Half factorization - Githubissues

ginkgo-project / ginkgo

Numerical linear algebra software package

https://ginkgo-project.github.io/

BSD 3-Clause "New" or "Revised" License

414 stars 88 forks source link

Half factorization #1712

Open yhmtsai opened 1 month ago

yhmtsai commented 1 month ago

this pr adds the factorization with half support.

Hip does not support atomic on the 16bits type currently

NVHPC 23.3 seems to handle assignment index with optimization wrongly on a custom class when IndexType is long. We set the index explicitly with volatile to solve it. NVHPC24.1 seem to fixed this issue. https://godbolt.org/z/srYhGndKn

TODO:

[x] add the fix of tri solve with half

upsj commented 1 week ago

For HIP 16 bit atomics, as long as you only use load and store, you could implement them as

a 32 bit load_* plus a memcpy and,
a 32 bit load_* plus an atomic CAS, similar to how we did atomicAdd in the past. For safety, we need to execute this twice, assuming that every memory location only ever gets written once (which is true for all algorithms that use atomics), because your write can either fail because the upper half changed, or the lower half changed, one of which belongs to you and can't change without your knowledge.

yhmtsai commented 1 week ago

using 32 bit memory operation for 16 bit, it will have illegal memory access in the tail or head if we do not handle it in a upper level.

upsj commented 1 week ago

Theoretically that would be an easy fix: Make sure all allocations are ~~at least 32 bits and~~ rounded up to multiples of 4. But I believe most allocators already silently fulfill that assumption, and GPUs are unlikely to have 16 bit allocation boundaries for alignment purposes.

yhmtsai commented 1 week ago

I do not like slight guarantee unless we have a way to ensure or at least check. However, I would suggest we do not consider it for this pr and release such that we have enough time ensure that it works correctly on hip.

upsj commented 1 week ago

I can give you a somewhat technical justification for this: cudaMalloc returns correctly aligned memory for thrust::complex<double>, despite not knowing anything about the type. So that means that the allocator is not using any space between those 16 byte-aligned allocations. Whether this is special-cased for allocations divisible by 16 or not I'm not sure (I would assume not, since people also allocate memory pools themselves), but again, we have an easy fix, which I would honestly consider useful in any case: round up the sizes raw_allow uses to at least be divisible by 4.

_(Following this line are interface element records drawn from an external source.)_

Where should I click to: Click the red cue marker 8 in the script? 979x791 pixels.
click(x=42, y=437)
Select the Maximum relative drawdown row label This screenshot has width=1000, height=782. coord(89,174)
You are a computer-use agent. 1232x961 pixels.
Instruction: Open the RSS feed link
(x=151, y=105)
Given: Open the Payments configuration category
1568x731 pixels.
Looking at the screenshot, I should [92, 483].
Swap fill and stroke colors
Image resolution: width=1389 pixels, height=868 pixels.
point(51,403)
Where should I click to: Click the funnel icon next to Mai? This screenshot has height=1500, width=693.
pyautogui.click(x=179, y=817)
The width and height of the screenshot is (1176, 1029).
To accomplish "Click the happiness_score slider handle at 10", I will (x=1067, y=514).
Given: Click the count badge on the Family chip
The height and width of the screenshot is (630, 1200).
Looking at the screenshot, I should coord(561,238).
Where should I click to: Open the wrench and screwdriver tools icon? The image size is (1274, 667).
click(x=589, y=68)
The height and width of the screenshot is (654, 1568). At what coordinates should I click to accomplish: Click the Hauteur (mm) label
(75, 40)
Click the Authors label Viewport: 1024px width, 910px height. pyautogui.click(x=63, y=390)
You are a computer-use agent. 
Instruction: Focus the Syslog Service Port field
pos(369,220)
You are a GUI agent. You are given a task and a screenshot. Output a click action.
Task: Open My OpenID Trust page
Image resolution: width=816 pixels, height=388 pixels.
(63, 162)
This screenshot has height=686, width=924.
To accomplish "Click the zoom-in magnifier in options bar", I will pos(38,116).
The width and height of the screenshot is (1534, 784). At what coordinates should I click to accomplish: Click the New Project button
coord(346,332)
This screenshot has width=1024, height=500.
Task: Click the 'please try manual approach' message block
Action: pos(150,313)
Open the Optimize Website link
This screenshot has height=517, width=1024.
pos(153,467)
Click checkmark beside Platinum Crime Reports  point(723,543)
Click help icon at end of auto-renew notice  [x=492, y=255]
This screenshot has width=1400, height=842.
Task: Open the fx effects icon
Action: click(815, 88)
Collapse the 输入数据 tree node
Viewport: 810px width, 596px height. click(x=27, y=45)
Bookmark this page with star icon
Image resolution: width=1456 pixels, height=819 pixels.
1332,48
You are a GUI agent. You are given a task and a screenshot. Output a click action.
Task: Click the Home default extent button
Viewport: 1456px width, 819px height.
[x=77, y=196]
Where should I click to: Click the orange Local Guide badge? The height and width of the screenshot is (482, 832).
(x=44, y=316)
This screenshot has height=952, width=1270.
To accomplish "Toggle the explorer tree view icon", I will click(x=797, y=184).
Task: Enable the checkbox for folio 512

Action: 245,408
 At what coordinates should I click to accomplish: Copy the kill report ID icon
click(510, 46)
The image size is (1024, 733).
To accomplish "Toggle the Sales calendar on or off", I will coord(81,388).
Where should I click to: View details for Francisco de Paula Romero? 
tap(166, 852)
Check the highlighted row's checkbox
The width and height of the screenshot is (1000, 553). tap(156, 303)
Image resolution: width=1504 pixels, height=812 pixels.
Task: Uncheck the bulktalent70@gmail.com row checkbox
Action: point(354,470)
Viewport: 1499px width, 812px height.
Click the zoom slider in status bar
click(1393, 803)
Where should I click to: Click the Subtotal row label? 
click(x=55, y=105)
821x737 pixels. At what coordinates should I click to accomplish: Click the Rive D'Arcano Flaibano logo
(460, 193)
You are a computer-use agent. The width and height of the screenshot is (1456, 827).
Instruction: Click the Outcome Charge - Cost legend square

yhmtsai commented 1 week ago

I know the idea, sometimes it is necessary for optimized half precision by packing them (so, we will have kind of natively 32 bit by enforcing packing structure requirement) I will still say it is not easy and confident to say it will be correct in this short period. For example, user allocates some memory with 16 bits type but only pass the odd number to array_view. should we accept or throw the error? Of course, these memory operation will not change the value out of the actual array, but it is still illegal memory operation.